**Problem requirements:**
Every line below must be copied as written, except for pictures.
(Dataset begins)
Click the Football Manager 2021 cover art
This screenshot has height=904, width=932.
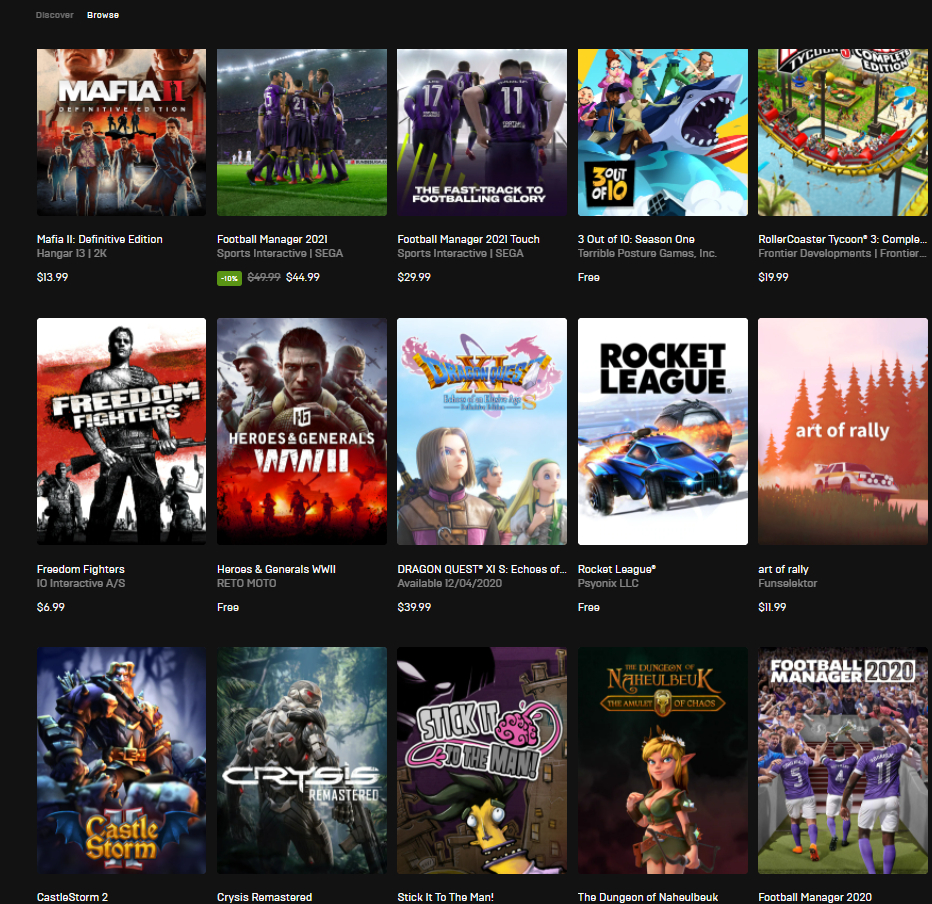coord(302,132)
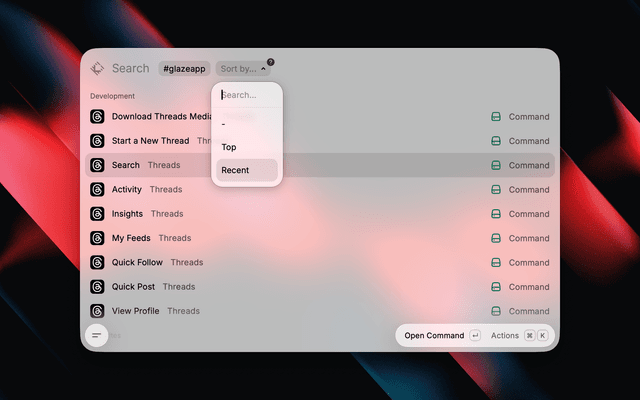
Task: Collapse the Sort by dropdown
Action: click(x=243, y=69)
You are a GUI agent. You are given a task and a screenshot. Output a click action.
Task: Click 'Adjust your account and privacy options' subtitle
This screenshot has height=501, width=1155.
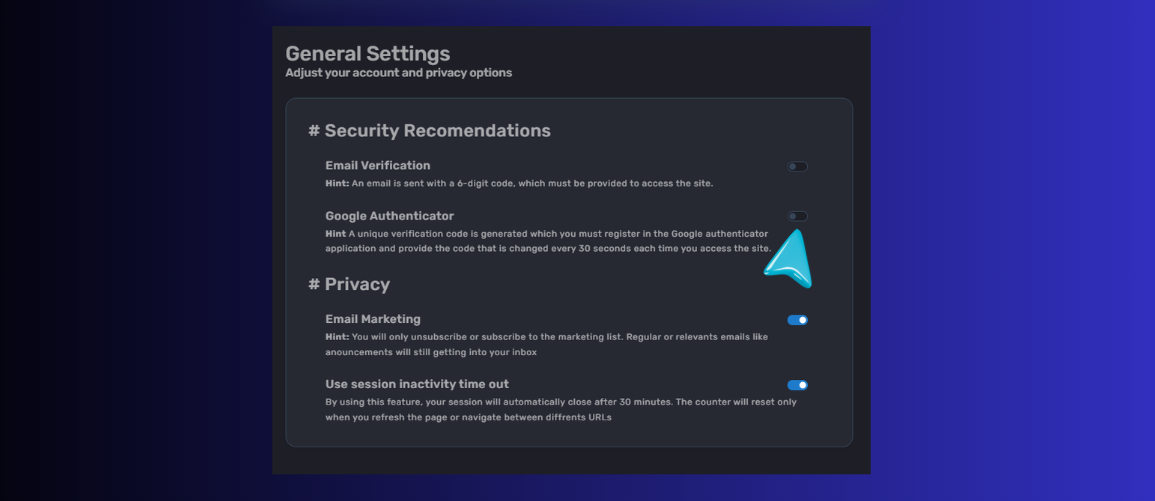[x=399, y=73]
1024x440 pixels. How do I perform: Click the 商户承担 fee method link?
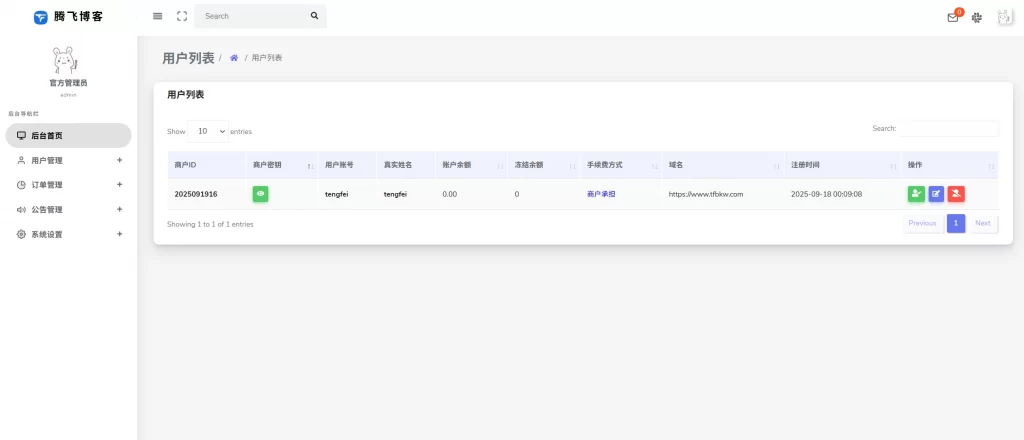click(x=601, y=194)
(Dataset ends)
**Your response:**
Click the Football Manager 2021 cover art
This screenshot has height=904, width=932.
coord(302,132)
Task: Collapse the Sort by dropdown
Action: click(x=243, y=69)
You are a GUI agent. You are given a task and a screenshot. Output a click action.
Task: Click 'Adjust your account and privacy options' subtitle
This screenshot has height=501, width=1155.
[x=399, y=73]
1024x440 pixels. How do I perform: Click the 商户承担 fee method link?
click(x=601, y=194)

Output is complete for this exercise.